WHAT THE EXERCISE ASKS ▸ Please copy out the entries below exactly, beginning with the line that contains "The height and width of the screenshot is (529, 800)." and ending with the line that contains "Task: Select the gearbox code SMT", and include nothing outside that span.

Collected data ▸
Segment Open

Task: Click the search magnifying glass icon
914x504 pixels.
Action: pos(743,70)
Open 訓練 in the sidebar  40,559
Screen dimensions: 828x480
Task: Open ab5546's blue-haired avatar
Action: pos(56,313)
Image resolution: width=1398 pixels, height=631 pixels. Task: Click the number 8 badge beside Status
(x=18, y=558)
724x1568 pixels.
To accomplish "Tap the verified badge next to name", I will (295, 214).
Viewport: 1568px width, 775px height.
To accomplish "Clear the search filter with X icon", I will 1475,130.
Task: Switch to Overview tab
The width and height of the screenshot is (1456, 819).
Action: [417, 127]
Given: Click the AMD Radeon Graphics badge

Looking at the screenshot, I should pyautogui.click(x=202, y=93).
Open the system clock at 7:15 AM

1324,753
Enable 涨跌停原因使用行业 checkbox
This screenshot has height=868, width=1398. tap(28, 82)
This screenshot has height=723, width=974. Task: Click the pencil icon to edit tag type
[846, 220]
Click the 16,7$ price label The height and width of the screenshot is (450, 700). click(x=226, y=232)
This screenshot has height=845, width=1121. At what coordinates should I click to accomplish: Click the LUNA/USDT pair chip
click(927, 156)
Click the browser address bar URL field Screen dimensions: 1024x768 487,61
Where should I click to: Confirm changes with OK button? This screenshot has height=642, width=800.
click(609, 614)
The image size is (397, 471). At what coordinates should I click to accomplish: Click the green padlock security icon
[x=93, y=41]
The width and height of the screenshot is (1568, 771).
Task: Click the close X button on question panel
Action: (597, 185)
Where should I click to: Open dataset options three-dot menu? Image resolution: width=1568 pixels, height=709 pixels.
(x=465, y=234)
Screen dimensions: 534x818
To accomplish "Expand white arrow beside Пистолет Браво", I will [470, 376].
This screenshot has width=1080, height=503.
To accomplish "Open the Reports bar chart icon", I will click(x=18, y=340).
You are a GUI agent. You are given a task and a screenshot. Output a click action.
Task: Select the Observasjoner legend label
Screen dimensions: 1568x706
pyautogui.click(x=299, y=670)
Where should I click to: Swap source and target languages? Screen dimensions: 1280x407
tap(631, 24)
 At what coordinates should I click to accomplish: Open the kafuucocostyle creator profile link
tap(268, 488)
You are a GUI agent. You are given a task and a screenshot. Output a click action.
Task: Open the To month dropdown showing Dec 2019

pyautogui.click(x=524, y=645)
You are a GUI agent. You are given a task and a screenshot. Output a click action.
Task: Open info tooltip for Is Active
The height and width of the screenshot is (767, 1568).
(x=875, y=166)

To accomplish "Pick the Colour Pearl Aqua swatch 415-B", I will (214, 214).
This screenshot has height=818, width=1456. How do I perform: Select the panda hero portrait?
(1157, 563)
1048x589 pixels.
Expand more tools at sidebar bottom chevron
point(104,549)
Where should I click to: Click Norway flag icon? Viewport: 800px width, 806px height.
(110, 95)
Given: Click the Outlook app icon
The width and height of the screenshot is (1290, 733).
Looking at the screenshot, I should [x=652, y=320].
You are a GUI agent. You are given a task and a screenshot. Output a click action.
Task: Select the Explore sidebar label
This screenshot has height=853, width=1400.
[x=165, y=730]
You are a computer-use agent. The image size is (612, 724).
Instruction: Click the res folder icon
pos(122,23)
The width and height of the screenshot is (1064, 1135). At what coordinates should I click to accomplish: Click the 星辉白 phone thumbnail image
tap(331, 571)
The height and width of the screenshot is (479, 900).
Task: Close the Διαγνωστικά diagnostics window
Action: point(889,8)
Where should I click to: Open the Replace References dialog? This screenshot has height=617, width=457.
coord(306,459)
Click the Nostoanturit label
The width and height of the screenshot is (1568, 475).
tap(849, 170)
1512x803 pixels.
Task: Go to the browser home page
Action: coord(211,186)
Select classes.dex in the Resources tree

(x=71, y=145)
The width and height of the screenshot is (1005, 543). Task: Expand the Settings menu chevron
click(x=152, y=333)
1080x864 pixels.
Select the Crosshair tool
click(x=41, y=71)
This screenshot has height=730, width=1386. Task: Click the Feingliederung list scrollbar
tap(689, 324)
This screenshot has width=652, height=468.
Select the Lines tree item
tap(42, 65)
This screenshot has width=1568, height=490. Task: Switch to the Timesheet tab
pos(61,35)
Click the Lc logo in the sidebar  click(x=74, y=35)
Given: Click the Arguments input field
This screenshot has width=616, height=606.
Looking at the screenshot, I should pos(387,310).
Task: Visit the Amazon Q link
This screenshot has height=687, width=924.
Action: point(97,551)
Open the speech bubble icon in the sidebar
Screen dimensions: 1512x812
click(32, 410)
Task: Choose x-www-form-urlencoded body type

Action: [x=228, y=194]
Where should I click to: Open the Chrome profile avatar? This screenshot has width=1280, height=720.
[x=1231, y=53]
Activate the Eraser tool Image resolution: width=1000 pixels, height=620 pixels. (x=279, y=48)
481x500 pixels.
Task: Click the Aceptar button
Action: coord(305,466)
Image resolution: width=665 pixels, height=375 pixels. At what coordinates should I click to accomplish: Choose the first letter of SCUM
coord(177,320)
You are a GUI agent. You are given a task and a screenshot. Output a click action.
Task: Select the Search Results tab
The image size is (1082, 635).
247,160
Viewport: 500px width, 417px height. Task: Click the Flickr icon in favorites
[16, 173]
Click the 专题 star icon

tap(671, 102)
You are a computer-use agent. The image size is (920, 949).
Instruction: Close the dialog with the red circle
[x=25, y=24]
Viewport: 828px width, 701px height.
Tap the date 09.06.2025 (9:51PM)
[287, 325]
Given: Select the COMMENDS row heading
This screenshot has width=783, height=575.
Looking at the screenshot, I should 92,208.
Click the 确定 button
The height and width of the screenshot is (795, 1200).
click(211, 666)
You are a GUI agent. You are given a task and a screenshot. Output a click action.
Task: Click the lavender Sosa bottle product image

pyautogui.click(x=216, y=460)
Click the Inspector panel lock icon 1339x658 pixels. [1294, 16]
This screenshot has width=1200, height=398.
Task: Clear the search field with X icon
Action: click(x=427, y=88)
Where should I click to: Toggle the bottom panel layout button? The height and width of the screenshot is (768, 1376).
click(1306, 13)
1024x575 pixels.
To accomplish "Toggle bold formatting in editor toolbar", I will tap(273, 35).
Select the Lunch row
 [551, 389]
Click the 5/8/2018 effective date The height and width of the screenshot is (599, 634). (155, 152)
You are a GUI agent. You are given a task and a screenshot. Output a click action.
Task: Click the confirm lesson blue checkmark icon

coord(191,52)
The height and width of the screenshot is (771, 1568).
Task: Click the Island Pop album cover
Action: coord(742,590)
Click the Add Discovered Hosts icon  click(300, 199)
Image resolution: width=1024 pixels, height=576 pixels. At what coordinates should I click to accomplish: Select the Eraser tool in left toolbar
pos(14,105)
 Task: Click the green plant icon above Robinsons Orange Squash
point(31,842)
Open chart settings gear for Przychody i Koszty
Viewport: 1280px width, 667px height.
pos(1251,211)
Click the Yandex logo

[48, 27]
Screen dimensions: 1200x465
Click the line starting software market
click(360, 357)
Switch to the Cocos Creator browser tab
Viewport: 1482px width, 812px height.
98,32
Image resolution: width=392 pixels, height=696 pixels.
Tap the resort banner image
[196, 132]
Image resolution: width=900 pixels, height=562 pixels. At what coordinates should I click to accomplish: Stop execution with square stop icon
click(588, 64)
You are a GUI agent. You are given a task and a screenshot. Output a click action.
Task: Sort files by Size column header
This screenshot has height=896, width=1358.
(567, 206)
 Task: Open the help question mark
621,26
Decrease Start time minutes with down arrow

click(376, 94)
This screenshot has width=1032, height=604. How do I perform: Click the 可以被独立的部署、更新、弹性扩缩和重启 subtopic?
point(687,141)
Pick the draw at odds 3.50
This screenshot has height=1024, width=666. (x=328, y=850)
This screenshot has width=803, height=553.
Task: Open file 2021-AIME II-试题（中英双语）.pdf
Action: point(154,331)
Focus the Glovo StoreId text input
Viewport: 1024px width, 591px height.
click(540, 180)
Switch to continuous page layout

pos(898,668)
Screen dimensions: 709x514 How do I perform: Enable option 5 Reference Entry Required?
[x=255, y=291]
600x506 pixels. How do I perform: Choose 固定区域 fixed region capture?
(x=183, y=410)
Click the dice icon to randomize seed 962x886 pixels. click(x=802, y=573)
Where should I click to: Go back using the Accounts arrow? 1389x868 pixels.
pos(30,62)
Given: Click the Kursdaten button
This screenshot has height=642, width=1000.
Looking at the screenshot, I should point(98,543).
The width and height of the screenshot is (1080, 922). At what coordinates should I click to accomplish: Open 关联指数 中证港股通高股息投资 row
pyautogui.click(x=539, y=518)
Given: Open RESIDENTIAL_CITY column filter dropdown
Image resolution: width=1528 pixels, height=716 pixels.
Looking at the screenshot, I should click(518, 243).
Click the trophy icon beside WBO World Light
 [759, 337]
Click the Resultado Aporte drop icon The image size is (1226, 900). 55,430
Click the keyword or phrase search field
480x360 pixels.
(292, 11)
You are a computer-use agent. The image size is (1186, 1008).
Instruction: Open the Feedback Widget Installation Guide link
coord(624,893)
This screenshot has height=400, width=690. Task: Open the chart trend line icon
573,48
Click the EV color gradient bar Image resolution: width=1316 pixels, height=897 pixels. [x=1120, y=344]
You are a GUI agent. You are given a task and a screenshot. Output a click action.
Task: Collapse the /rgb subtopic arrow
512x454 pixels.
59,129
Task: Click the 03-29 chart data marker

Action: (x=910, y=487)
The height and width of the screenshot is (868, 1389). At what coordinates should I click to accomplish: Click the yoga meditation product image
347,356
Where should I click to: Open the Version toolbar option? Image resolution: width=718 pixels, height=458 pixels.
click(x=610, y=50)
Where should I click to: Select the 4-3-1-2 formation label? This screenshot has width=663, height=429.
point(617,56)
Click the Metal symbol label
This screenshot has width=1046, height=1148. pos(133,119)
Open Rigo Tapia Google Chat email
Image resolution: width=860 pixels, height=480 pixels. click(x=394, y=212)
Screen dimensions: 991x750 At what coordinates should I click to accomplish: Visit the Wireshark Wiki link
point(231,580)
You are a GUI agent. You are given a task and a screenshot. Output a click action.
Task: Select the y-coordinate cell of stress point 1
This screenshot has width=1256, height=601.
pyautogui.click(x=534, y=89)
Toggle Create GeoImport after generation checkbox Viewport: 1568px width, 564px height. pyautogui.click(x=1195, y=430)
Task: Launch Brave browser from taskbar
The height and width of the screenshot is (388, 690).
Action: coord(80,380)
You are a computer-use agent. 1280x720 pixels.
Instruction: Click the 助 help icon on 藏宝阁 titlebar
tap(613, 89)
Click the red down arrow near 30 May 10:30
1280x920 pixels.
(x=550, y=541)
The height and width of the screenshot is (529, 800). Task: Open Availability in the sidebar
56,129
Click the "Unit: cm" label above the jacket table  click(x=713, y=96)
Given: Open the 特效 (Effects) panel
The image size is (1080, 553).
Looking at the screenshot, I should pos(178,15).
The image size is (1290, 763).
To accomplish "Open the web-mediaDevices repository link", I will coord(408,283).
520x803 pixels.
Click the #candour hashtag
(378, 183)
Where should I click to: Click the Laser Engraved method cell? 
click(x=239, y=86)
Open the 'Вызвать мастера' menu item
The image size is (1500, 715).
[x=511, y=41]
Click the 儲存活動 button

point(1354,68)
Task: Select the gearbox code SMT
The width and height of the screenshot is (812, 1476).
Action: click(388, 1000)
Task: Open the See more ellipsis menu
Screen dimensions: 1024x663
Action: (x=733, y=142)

Segment Closed

ANSWER SPACE ▸
The height and width of the screenshot is (529, 800). Task: Open Availability in the sidebar
56,129
Click the "Unit: cm" label above the jacket table  click(x=713, y=96)
Given: Open the 特效 (Effects) panel
The image size is (1080, 553).
Looking at the screenshot, I should pos(178,15).
The image size is (1290, 763).
To accomplish "Open the web-mediaDevices repository link", I will coord(408,283).
520x803 pixels.
Click the #candour hashtag
(378, 183)
Where should I click to: Click the Laser Engraved method cell? 
click(x=239, y=86)
Open the 'Вызвать мастера' menu item
The image size is (1500, 715).
[x=511, y=41]
Click the 儲存活動 button

point(1354,68)
Task: Select the gearbox code SMT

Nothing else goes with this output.